INDIGO
"Je as un chapeau? 'I have a hat.' Is that right?"
"No, it's j'ai un chapeau," I said gently, crossing out the 'as' with a red pen and writing the correct answer margin beside it. "Remember when we did the 'avoir' verb chart?"
"No," she said. "Oh, wait! I do remember that!" Then, she popped open her notebook and began looking through her notes.
Since the beginning of August, I had been tutoring a ten-year-old girl named Kelly. She was from the Clifton area of Bristol, where everything was a little more expensive than I was used to, and lived in a gated community full of fancy houses. Her parents desperately wanted her to learn French, but she had struggled with it for more than a year and, after coming home with a rather sad report card, her parents felt they had no choice but to hire a tutor. They went to the University of Bristol to find some knowledgeable college students, and were certainly not expecting to be given the name and telephone number of a "gifted" fifteen-year-old girl home from boarding school for the summer.
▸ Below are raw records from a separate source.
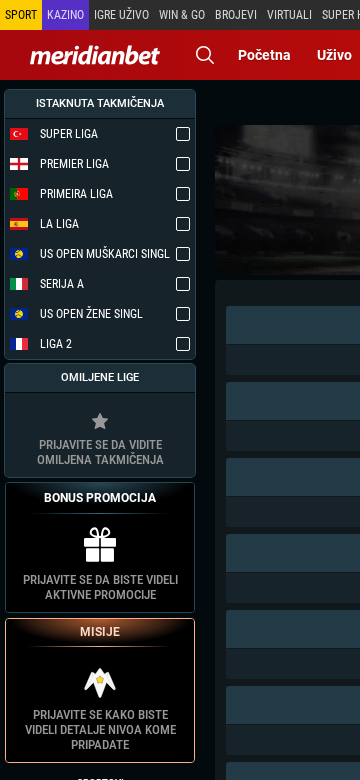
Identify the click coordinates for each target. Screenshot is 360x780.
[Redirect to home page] (95, 55)
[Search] (205, 55)
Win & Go (182, 15)
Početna (264, 55)
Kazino (65, 15)
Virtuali (289, 15)
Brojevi (236, 15)
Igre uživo (121, 15)
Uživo (334, 55)
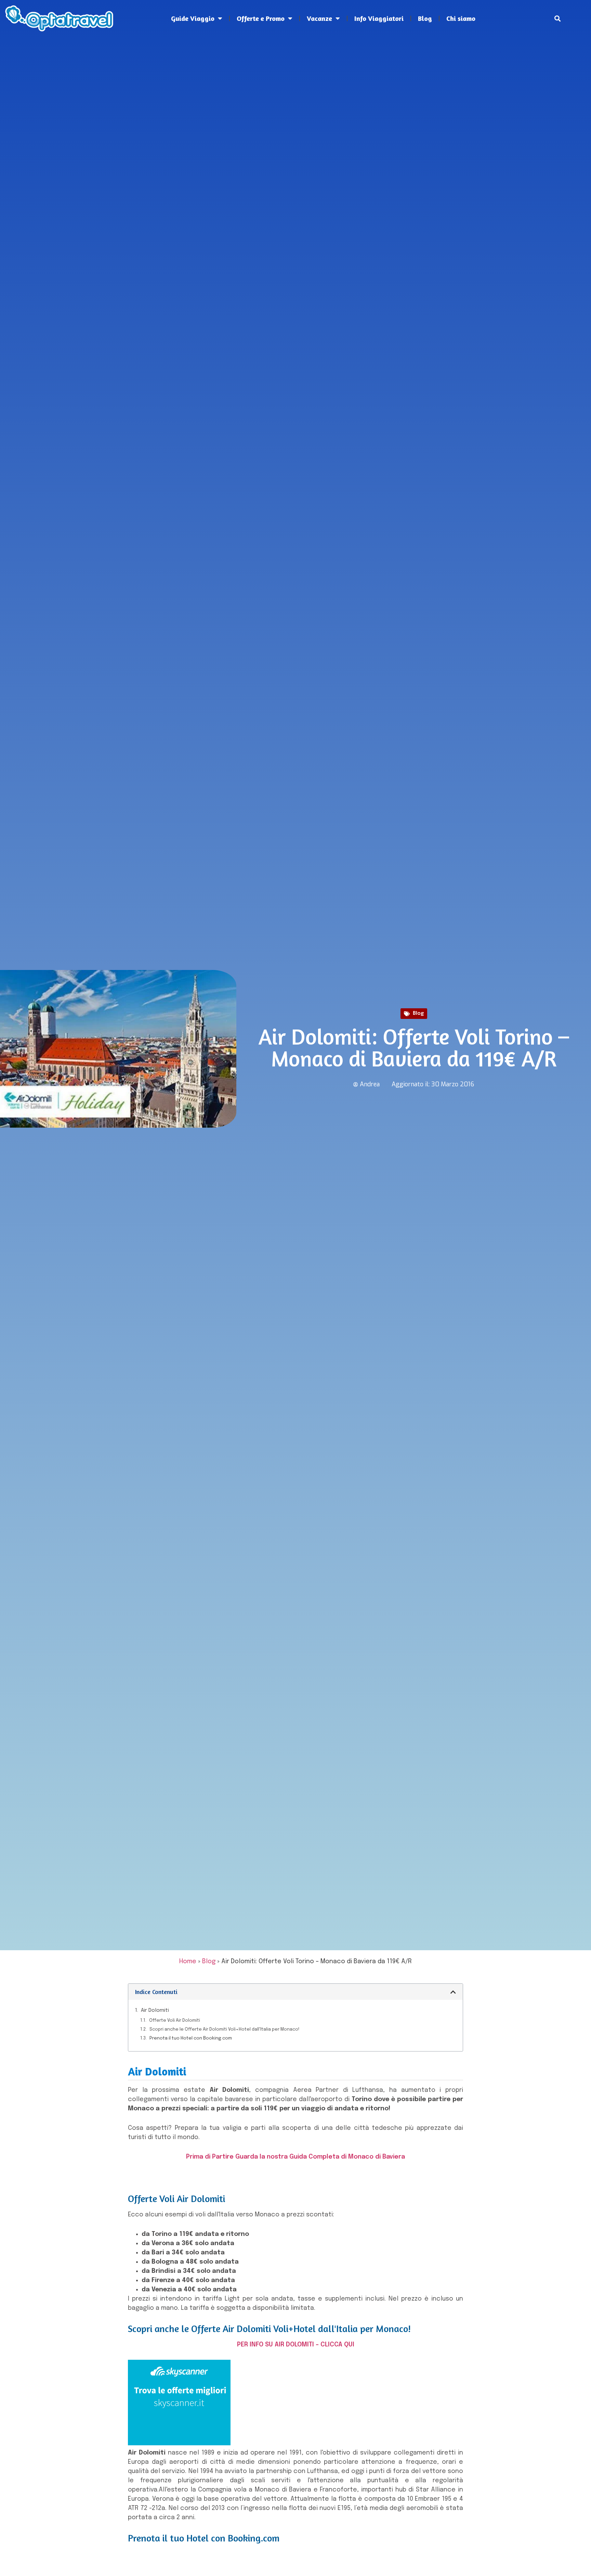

That girl was me, and when I heard how highly Professor Wood had spoken of me, I all but laughed outright.
Even so, we had a week of trial sessions just to see if I was the right fit for Kelly, but when we hit it off and her French began to improve, her parents paid me up front for another week of lessons. They didn't pay me as if I was a fifteen-year-old with nothing else to do; they paid me like I was French major who had taken time out of her busy college schedule, full-time job and marriage life to tutor their illiterate daughter.
Kelly was not what I had expected either. From the outside, one might expect her to be a brat. Her house was probably three times the size of Mum and I's townhouse (owning a house in Bristol fetched a large sum to begin with, much less one with five bedrooms), and she was chock-full of pretty things and good connections. But Kelly wasn't a spoiled brat. She was wild, and funny, and loved animals. She was also an impeccable host, and was always helping the family's maid make fruit salad and sandwiches for me when I arrived. When I walked in, she would grin from ear to ear and offer me a piece of fruit, which I took happily.
I genuinely liked spending time with Kelly, and had been with her three days a week every week since we made our official arrangement. Since then, we had made significant progress on pronouns, common verbs, how to say you partake in specific activities (e.g. swimming, biking, painting...) and even the vocabulary for items of clothing and food. I had only been with her for three-ish weeks but I was proud to know that she would be caught up when she returned to school for her second year of French.
"I found it," she said, sounding immensely proud of herself. "Avweer?"
"Avoir," I corrected.
"Avoir," she repeated. "Avoir, avoir, avoir..." She continued to repeat it to herself as she pulled out a sticky tab and pressed it onto the top of the page. "So I can come back to it later," she explained.
I nodded. "Good," I said. "Practice makes permanent."
She frowned. "Wait, isn't it practice makes perfect?"
"That is the saying," I said, "but that isn't the truth. If you don't learn how to do it right in the first place, then practice it, you create a habit but..."
"Oooh," she said, understanding where I was going with this. "You create a habit but that doesn't mean you're doing it right."
"Exactly," I said. "You're so smart, Kelly."
"I don't feel smart," she said. "I hate French."
"You only hate it because you don't understand it. But you'll get it," I said, giving her hand an encouraging squeeze.